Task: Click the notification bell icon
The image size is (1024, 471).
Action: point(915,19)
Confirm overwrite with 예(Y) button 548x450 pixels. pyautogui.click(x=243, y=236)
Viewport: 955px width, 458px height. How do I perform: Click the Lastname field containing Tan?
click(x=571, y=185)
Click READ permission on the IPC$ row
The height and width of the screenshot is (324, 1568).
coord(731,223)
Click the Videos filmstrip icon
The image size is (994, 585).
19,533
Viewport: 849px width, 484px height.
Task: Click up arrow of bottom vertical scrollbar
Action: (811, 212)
---
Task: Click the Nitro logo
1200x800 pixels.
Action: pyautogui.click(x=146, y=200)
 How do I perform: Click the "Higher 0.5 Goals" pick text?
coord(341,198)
---
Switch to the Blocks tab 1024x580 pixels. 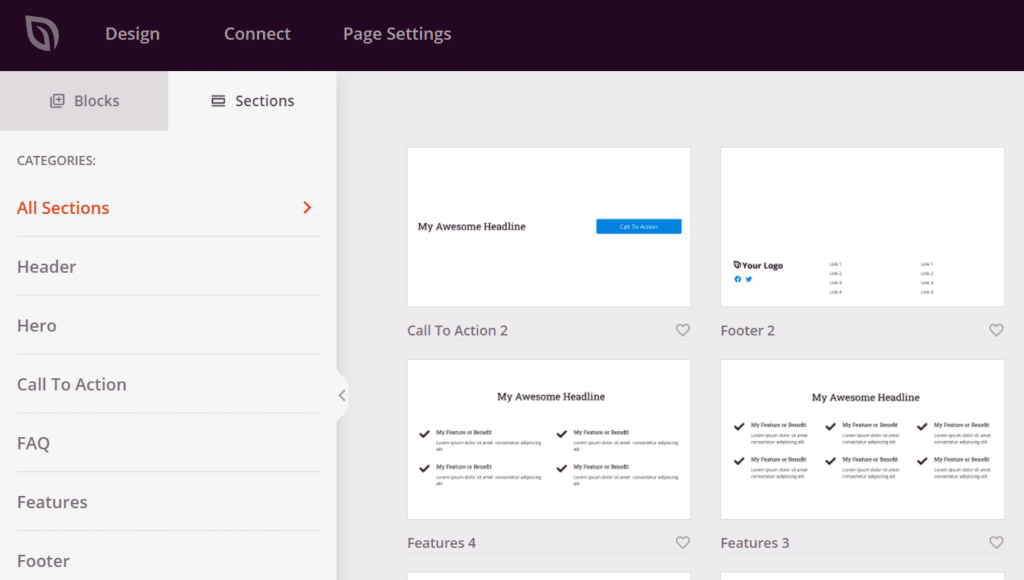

> _TASK REQUIREMENTS_
Beginning at the line with "Task: Click the notification bell icon" and ending at the line with "Confirm overwrite with", reproduce each line of the data above exactly, and add no other lines.

> _RESULT FOR THIS TASK_
Task: Click the notification bell icon
The image size is (1024, 471).
Action: point(915,19)
Confirm overwrite with 예(Y) button 548x450 pixels. pyautogui.click(x=243, y=236)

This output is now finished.